Monique Castagna

Further characterization of tumor-promoter-mediated activation of protein kinase C

Tumor promoting phorbol esters are able to activate Ca2+-sensitive, phospholipid-dependent protein kinase (protein kinase C) in a reconstituted system. Indol alkaloid teleocidin, a tumor promoter, has been found to be as potent as tumor promoters from the series of phorbol esters and mezerein in activating the mouse brain enzyme. Chemically unrelated tumor promoters such as tetrachlorodibenzo-p-dioxin, anthralin and phenobarbital are devoid of effect. Diacylglycerol 1,2 diolein strongly activated the enzyme whereas 1,3 diolein like 1,2 distearin were poor activators and 1,3 distearin was inactive. Although tumor-promoter-or diacylglycerol-mediated activation of protein kinase C was observed in the presence of 0.5mM EGTA, the reaction requires traces of Ca2+. Tumor promoters did not prevent inhibitory action of antipsychotic phenothiazines and local anesthetics but appear to increase IC50 of these drugs.
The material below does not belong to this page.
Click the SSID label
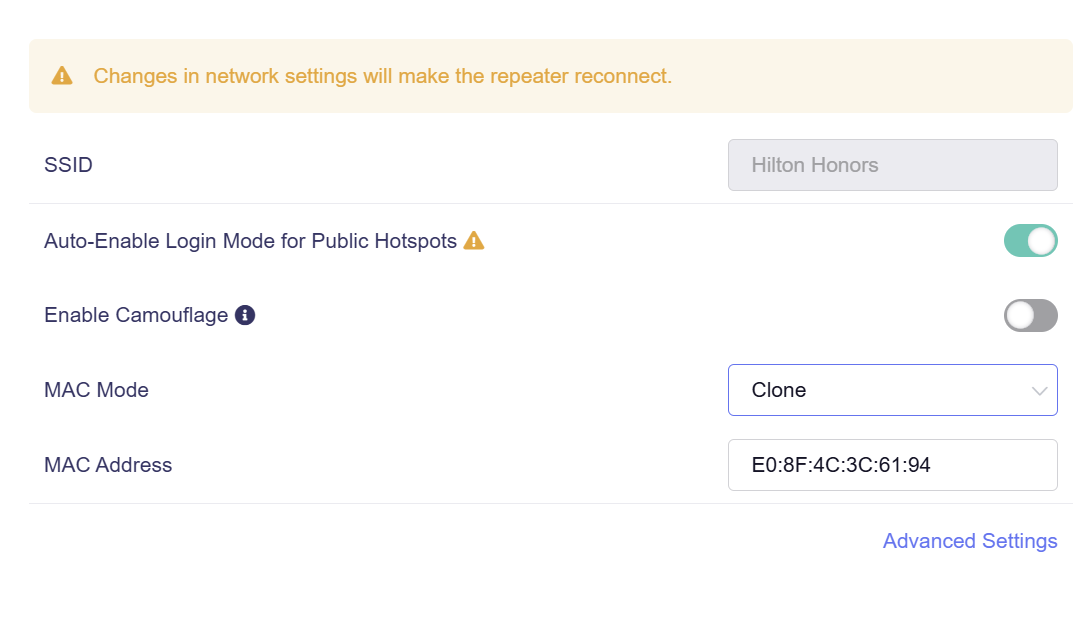Screen dimensions: 1084x619 [x=69, y=165]
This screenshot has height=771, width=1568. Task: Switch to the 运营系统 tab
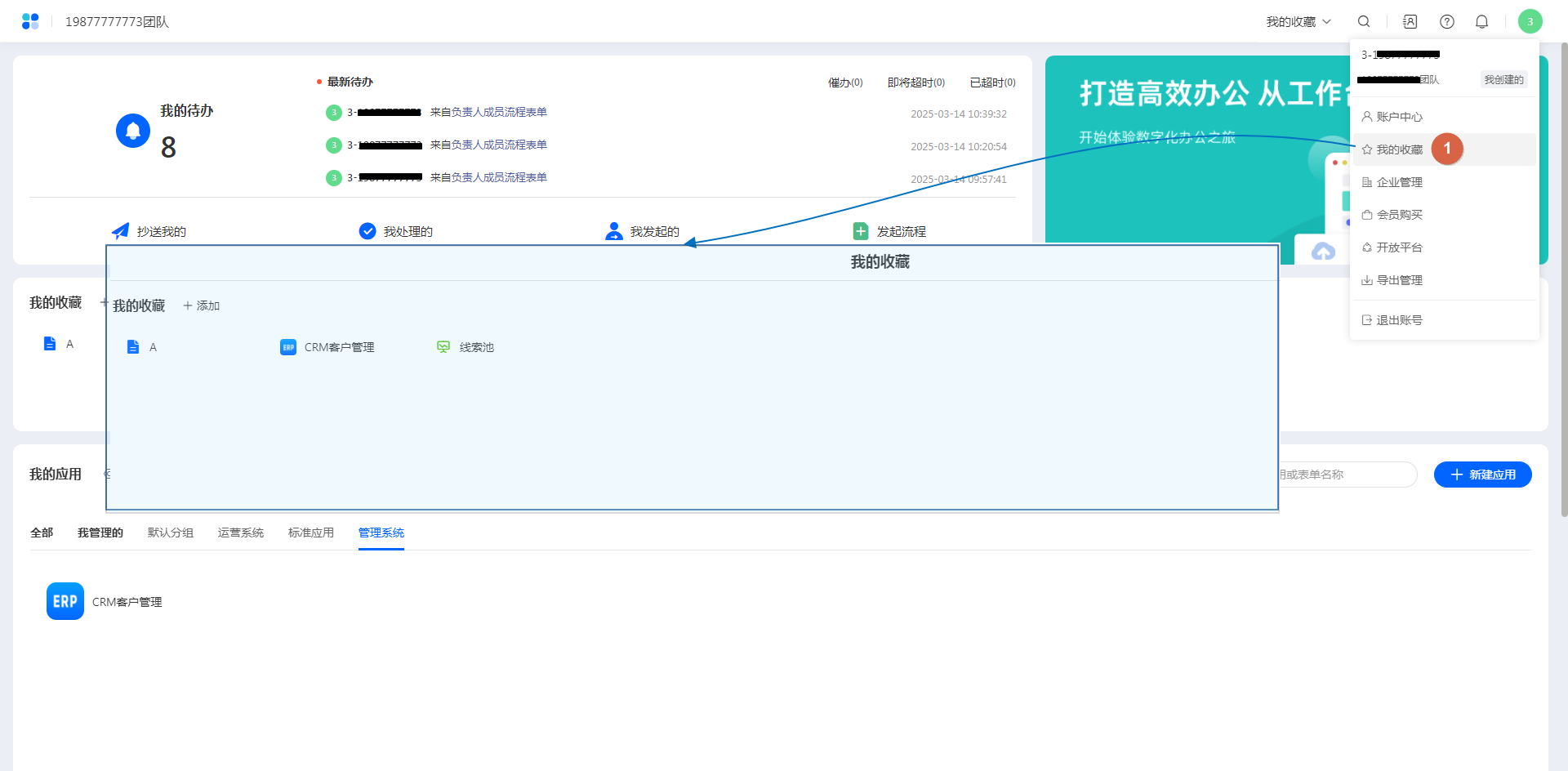click(x=241, y=533)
Arachidonic acid and related methyl ester mediate protein kinase C activation in intact platelets through the arachidonate metabolism pathways

Unlike unsaturated fatty acids, which almost fully activated purified brain protein kinase C in a phosphatidylserine- and Ca2(+)-free reaction, related methyl esters were poorly active in vitro. In contrast, methyl arachidonate was revealed to be as potent as arachidonic acid in activating protein kinase C in intact platelets. Arachidonic acid-mediated activation peaked at 20 s while methyl arachidonate-mediated activation plateaued at 2 min when both lipids were added at 50 microM. At concentrations higher than 0.3 mM, all tested unsaturated fatty acids and related methyl esters were weak activators of the enzyme, with the exception of linolenic acid and methyl linolenate which evoked strong enzyme activation. However, inhibitors of arachidonate metabolism blocked both arachidonic-acid and methyl-arachidonate-induced responses. At 5 microM arachidonic acid and methyl arachidonate, protein kinase C activation was due to a cyclooxygenase product(s) whereas at 50 microM the lipoxygenase pathway was mostly involved in the reaction. Therefore, arachidonic acid and its methyl ester activate protein kinase C in platelets mainly through action of their metabolites and eicosanoid synthesis. It is suggested that such indirect protein kinase C activation may account for the tumor-promoting activity of unsaturated fatty acids and related methyl esters.

Tumor promoter chloroform is a potent protein kinase C activator

The major interaction site for tumor-promoting phorbol esters is the calcium-activated, phospholipid-dependent protein kinase (protein kinase C), a key-element in signal transduction. Binding of phorbol esters results in enzyme activation which mediates, at least in part, the action of these agents. We have investigated the effects of tumor promoter chloroform on protein kinase C activity. Like thrombin and 12-O-tetradecanoylphorbol-13-acetate (TPA), chloroform was able to activate protein kinase C in intact rabbit platelets. In addition, chloroform stimulated enzyme activity as well as TPA binding capacity in cell-free system. Scatchard analysis of the data has shown that chloroform increased the number of phorbol ester binding sites. Structurally related compounds, carbon tetrachloride and methylene chloride, activated the enzyme similarly.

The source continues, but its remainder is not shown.